O Brasil é um dos cinco membros fundadores do bloco, ao lado de Rússia, Índia, China e África do Sul, e presidiu o grupo até passar o cargo à Índia no fim de 2025. As cinco iniciativas de cooperação detalhadas por Xi — em inteligência artificial, comércio, indústria digital, manufatura inteligente e formação de engenheiros — abrangem áreas em que o país já participa como integrante do bloco.
Segundo Xi, o Sul Global se tornou um motor central da multipolaridade mundial em meio a mudanças que ele descreveu como “inéditas em um século”, e por isso os países do BRICS precisam tomar a iniciativa histórica de mobilizar essas nações. Ele defendeu que o grupo proteja normas básicas das relações internacionais, como a igualdade soberana e a não interferência em assuntos internos, e pediu reformas na Organização Mundial do Comércio e na arquitetura financeira internacional, para dar mais peso aos países em desenvolvimento.

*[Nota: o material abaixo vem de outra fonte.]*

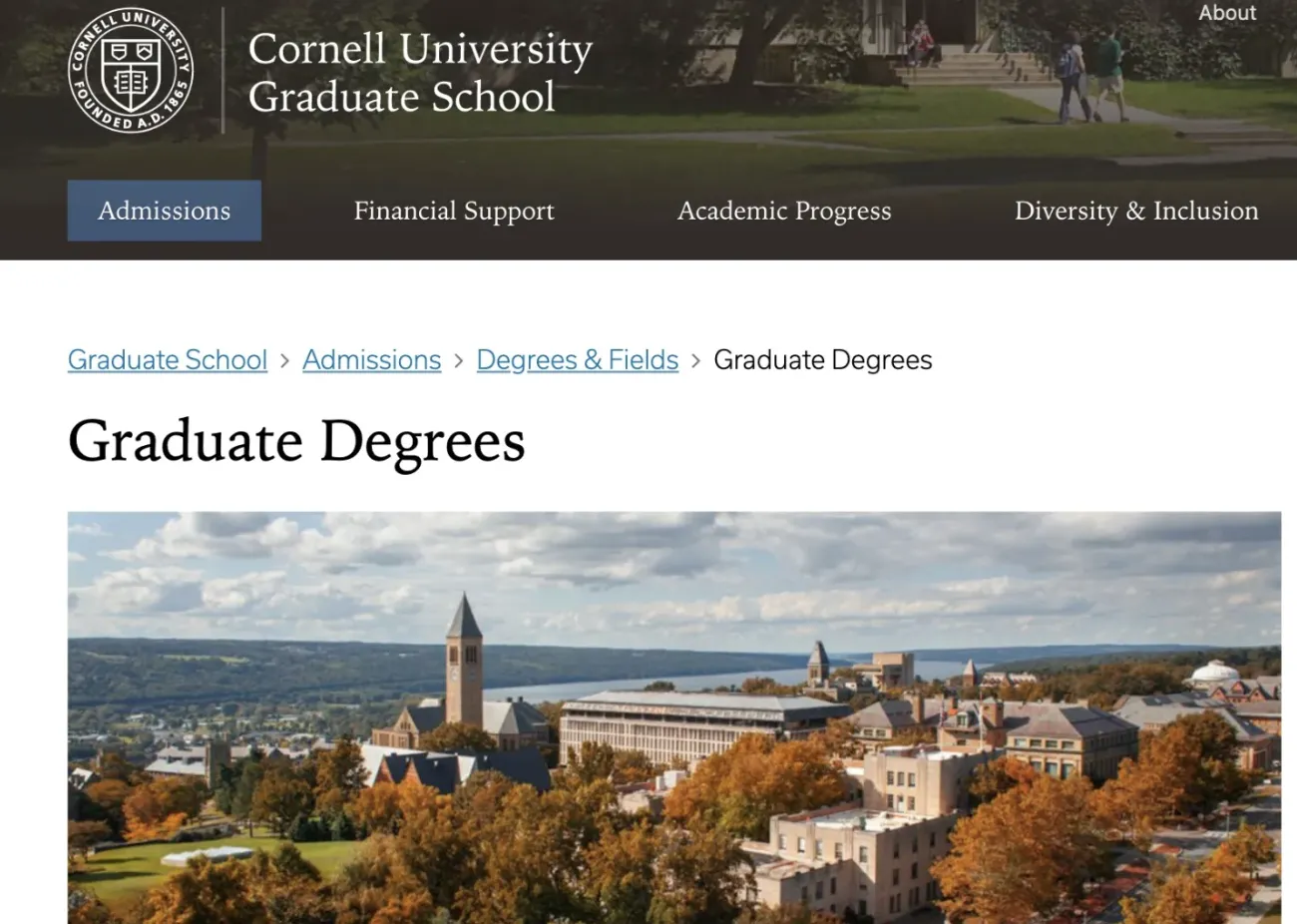1297x924 pixels.
Task: Click the Graduate Degrees breadcrumb text
Action: coord(823,360)
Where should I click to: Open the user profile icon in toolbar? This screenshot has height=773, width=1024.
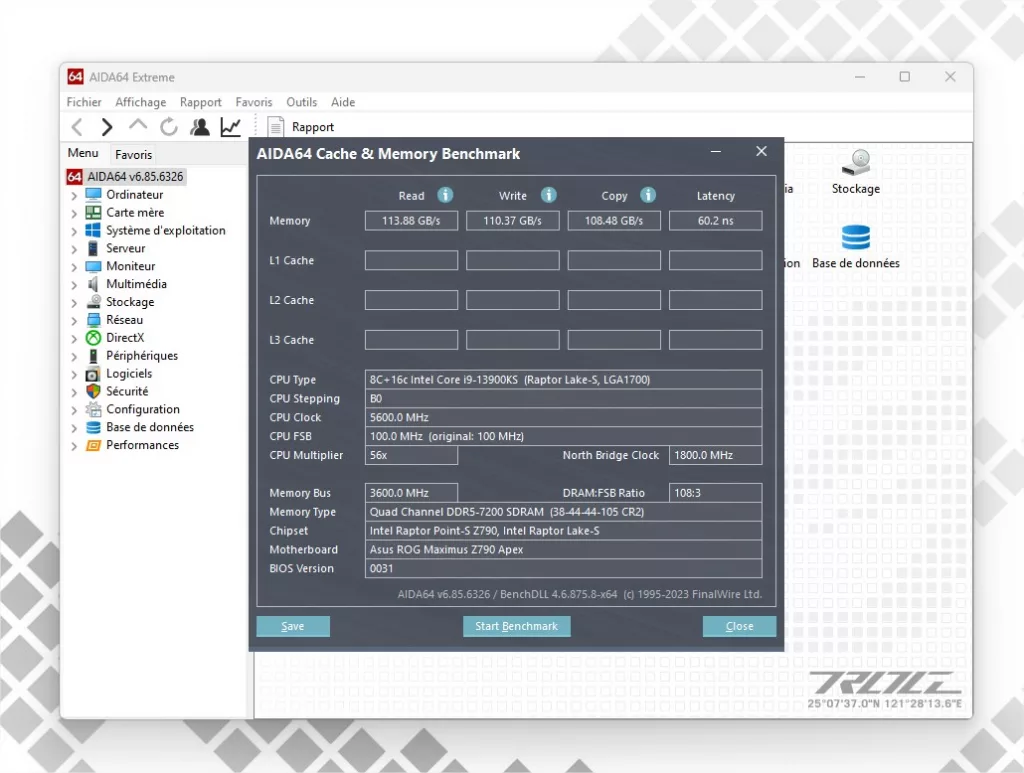(x=200, y=127)
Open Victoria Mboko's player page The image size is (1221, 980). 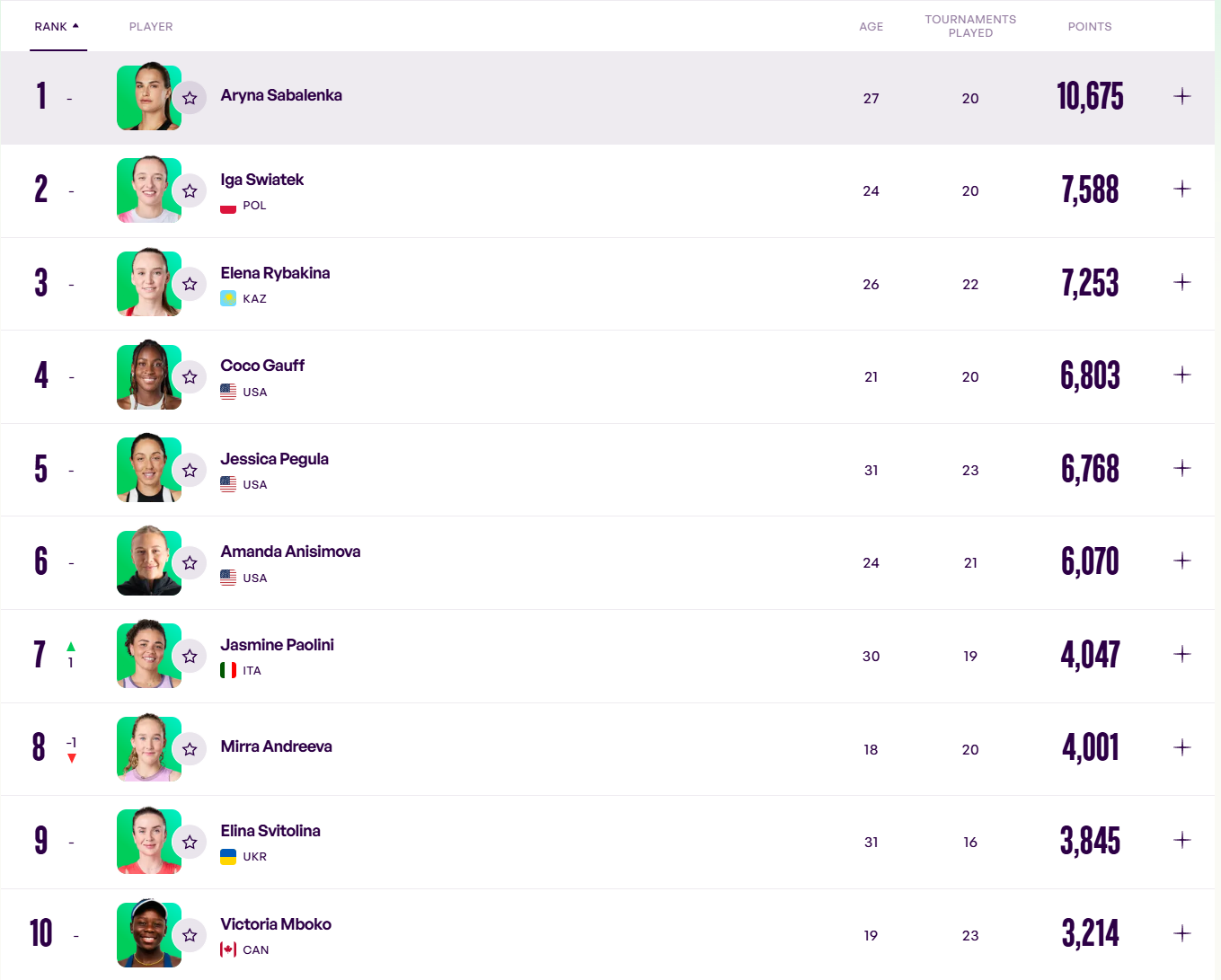coord(276,924)
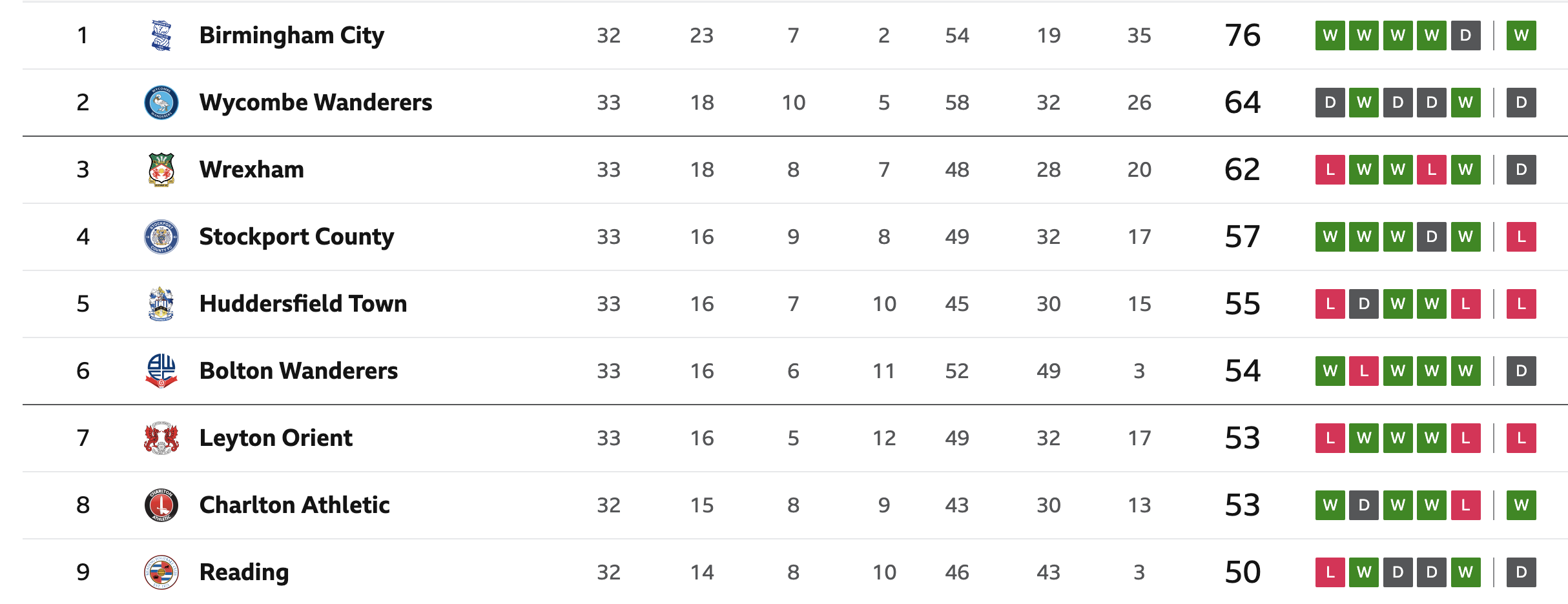Click the Birmingham City club crest
The height and width of the screenshot is (604, 1568).
click(161, 35)
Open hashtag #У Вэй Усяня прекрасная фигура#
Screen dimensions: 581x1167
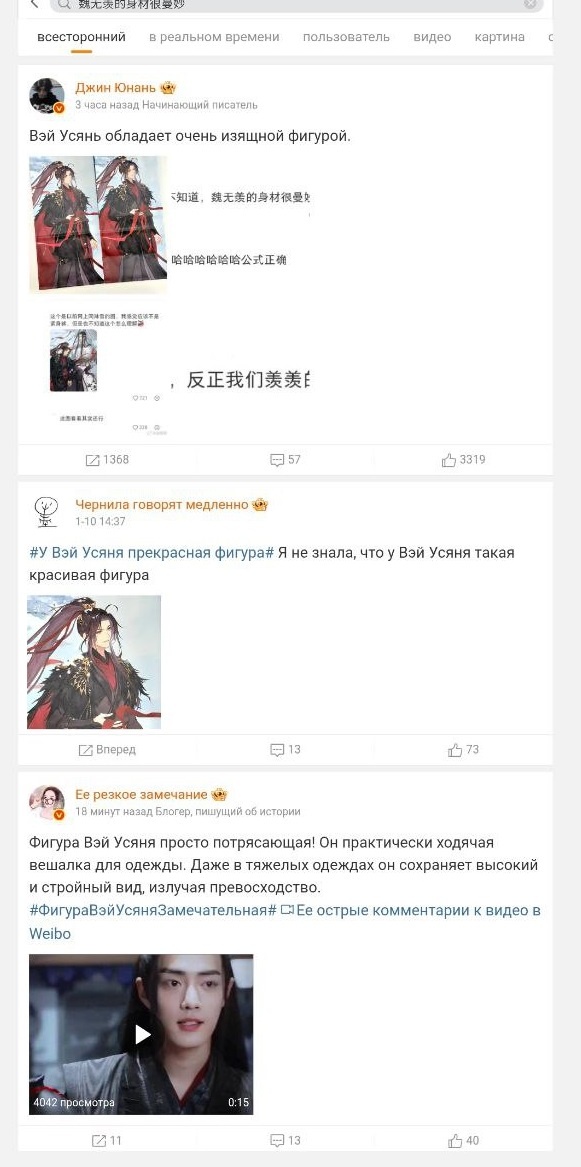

Entre as cinco iniciativas propostas por Xi estão a criação de uma comunidade de código aberto em inteligência artificial, uma parceria de zonas econômicas especiais para facilitar comércio e investimento, uma plataforma de nuvem para o ecossistema digital do bloco, apoio à construção de fábricas inteligentes e uma aliança para formação conjunta de engenheiros. Serik Korzhumbayev, editor-chefe do jornal cazaque Delovoy Kazakhstan, disse que as iniciativas oferecem caminhos concretos de cooperação em tecnologia, indústria, comércio e formação de talentos, enquanto Charles Onunaiju, diretor do Centro de Estudos da China na Nigéria, afirmou que esse tipo de solidariedade “destrava parcerias” e um sistema internacional mais democrático.